La détermination de ces villes qui cherchent à se définir comme vertes relève d’une grande hypocrisie. Reprenons par exemple Neom, cette ville du devenir en Arabie Saoudite qui a comme objectif d’être totalement dénuée de pollution. Ce souhait d’un air immaculé semble assez ironique sachant que l’Arabie Saoudite est le premier exportateur de pétrole au monde ; alors que cette ville aspire à devenir verte, elle le deviendra puisqu’elle aura développé les procédés pour évacuer ses multiples déchets de différentes natures vers des horizons invisibles.

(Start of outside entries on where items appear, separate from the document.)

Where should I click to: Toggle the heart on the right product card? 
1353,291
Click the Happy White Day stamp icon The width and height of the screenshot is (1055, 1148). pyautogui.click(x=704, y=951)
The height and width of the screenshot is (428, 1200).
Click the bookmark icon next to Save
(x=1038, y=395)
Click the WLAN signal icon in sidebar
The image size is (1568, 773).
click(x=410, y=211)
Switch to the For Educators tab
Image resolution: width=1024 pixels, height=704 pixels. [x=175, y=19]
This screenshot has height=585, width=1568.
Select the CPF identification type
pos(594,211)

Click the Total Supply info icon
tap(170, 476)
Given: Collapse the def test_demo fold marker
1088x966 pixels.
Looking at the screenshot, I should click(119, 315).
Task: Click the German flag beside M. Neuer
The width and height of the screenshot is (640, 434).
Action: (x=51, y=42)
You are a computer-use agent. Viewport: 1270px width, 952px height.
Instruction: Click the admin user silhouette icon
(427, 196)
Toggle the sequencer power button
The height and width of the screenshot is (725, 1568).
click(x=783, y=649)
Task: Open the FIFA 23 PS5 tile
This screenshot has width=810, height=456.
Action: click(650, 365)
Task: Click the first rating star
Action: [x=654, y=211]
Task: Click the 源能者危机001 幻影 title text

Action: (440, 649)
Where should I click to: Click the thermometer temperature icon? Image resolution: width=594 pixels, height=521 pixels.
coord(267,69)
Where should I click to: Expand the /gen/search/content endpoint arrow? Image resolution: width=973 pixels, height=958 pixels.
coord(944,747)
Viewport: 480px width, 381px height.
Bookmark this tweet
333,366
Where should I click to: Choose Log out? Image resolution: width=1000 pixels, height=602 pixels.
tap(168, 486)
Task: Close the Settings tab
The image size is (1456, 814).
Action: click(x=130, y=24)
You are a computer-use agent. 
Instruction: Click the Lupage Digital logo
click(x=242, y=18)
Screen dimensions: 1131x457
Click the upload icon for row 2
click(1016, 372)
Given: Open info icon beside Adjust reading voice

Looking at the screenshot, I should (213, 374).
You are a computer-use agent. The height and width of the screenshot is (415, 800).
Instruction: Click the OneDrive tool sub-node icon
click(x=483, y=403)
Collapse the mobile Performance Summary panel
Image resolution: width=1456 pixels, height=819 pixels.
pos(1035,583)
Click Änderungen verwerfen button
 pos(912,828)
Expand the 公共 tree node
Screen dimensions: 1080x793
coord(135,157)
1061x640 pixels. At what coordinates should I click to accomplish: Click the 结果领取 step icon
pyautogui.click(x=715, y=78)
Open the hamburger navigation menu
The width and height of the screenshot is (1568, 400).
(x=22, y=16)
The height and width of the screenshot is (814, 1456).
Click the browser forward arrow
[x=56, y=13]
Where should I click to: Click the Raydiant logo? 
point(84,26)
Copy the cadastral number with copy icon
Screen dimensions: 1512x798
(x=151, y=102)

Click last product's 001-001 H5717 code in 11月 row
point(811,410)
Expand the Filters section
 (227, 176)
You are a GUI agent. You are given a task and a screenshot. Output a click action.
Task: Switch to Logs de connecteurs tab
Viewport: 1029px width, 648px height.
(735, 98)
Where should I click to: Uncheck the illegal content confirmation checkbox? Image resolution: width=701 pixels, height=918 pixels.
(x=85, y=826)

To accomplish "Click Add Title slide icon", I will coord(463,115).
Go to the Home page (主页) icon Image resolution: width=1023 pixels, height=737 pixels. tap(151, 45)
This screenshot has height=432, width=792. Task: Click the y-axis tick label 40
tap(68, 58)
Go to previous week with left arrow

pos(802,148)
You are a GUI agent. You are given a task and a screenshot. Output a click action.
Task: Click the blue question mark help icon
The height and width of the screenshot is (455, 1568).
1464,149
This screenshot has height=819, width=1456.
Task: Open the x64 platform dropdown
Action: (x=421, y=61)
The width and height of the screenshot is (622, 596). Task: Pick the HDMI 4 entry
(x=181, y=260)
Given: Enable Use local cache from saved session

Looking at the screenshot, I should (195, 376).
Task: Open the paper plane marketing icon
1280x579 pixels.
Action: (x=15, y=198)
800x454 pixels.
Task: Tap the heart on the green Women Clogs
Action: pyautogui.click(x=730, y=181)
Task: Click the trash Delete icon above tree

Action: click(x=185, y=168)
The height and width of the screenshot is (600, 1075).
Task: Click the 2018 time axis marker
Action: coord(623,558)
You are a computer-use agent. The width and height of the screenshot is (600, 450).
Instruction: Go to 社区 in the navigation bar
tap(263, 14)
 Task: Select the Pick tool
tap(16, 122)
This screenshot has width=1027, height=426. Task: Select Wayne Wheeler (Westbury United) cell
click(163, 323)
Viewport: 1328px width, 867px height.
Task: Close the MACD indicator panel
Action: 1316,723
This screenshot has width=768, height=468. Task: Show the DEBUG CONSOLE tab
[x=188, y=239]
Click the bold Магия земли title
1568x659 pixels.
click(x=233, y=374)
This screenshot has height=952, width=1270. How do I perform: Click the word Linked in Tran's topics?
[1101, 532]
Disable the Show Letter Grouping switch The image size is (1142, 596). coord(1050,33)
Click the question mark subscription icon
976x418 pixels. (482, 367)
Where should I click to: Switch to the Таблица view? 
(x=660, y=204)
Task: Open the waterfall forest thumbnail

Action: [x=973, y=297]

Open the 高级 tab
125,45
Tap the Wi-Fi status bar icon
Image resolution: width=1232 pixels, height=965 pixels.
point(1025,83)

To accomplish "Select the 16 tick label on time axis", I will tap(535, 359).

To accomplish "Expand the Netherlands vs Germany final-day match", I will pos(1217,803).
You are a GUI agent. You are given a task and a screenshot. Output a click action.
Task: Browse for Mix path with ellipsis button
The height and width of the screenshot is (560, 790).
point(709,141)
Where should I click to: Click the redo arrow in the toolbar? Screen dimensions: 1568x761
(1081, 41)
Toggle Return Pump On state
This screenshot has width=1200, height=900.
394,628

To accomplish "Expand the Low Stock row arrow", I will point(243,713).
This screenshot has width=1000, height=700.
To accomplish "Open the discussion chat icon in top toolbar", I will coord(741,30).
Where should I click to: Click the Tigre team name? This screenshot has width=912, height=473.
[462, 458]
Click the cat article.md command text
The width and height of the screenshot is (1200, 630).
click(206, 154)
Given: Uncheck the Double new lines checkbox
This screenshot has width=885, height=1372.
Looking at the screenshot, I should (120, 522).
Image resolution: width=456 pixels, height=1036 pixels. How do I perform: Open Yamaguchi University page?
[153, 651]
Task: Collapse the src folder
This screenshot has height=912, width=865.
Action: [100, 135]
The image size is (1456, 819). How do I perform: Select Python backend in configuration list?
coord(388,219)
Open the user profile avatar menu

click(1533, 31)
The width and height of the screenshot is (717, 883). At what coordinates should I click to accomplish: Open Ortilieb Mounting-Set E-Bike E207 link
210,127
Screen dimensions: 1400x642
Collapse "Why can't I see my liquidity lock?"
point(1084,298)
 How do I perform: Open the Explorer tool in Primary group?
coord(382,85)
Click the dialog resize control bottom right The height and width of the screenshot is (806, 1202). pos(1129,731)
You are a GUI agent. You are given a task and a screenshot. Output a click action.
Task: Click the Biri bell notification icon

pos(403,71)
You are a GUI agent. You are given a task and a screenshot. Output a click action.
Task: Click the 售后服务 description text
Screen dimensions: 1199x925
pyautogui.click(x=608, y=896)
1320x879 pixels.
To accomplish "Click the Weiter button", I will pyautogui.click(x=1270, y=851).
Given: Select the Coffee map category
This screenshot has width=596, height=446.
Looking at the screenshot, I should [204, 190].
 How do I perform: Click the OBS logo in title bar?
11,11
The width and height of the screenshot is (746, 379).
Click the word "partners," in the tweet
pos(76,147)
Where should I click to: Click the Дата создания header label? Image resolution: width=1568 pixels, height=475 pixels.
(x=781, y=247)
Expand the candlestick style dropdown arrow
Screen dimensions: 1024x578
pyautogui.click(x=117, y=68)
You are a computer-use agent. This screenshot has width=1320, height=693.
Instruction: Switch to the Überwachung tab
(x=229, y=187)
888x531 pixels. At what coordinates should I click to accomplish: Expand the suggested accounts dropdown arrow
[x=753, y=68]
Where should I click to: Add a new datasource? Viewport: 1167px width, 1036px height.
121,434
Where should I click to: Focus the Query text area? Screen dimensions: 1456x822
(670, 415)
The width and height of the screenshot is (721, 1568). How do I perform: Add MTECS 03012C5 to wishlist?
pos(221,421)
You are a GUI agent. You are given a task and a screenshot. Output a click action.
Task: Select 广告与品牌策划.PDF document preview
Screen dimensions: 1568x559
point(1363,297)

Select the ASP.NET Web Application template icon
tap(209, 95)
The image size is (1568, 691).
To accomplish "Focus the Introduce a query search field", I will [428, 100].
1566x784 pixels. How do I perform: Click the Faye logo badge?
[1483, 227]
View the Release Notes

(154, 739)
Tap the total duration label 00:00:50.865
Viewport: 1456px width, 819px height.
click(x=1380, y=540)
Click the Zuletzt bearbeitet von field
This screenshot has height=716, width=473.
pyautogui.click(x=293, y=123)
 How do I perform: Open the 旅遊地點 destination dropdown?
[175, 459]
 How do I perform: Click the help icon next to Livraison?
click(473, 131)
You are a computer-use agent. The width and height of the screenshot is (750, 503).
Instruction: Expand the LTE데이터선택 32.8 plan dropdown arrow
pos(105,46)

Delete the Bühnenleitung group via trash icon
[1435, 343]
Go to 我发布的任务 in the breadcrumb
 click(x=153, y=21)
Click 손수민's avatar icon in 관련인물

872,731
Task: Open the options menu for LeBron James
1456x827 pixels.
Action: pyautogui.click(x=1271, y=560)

Pourtant, ces fameuses destinations qui recevront pétrole et déchets existeront bel et bien.  De plus, mentionnons que Neom a l’aspiration de devenir une ville internationale, à l’instar de Paris, Londres et Hong-Kong, son objectif étant d’attirer le monde des affaires, sans oublier les touristes venus des quatre coins du globe. Comment concilier ces aspirations avec une préoccupation écologique ? En effet, selon l’Organisation de l’aviation civile internationale (OACI), le transport aérien est responsable d’une importante part de la pollution atmosphérique, « un simple vol transatlantique compte pour presque la moitié de toutes les émissions annuelles de CO2 (incluant chauffage, électricité, transport automobile, etc.) d’une personne moyenne ». Ne devient-il pas possible d’assimiler cette supposée considération à une entreprise hypocrite ?

Neom, entourée presque exclusivement de désert, aspire à être 33 fois la taille de New York. Au même titre, que dire de Songdo, là où il a fallu émerger des terres pour bâtir le complexe urbain ? Est-il raisonnable de bâtir de nouvelles villes immenses à partir de rien, alors que tant de villes actuelles font face au défi d’une adaptation éclair aux changements climatiques ? Le milieu artificiel, produit par et pour ces villes techno-utopiques, est représentatif du mythe de l’humain tout-puissant. La « perte collective du sens des limites », pour reprendre les propos du politologue Paul Ariès, aura notre peau si nous persévérons de la sorte. Il est absurde d’espérer que la mentalité croissantiste soit en mesure de résoudre les problèmes qu’elle engendre et c’est donc pourquoi il faut dépasser le développement durable et le capitalisme vert.

Pour une ville résiliente, dans la perspective d’une utopie urbaine éloignée des modèles remâchés, il faut repenser de haut en bas le système de production et de distribution des ressources naturelles, favoriser et reconstruire les systèmes locaux. Voilà à quoi devrait ressembler la ville de demain.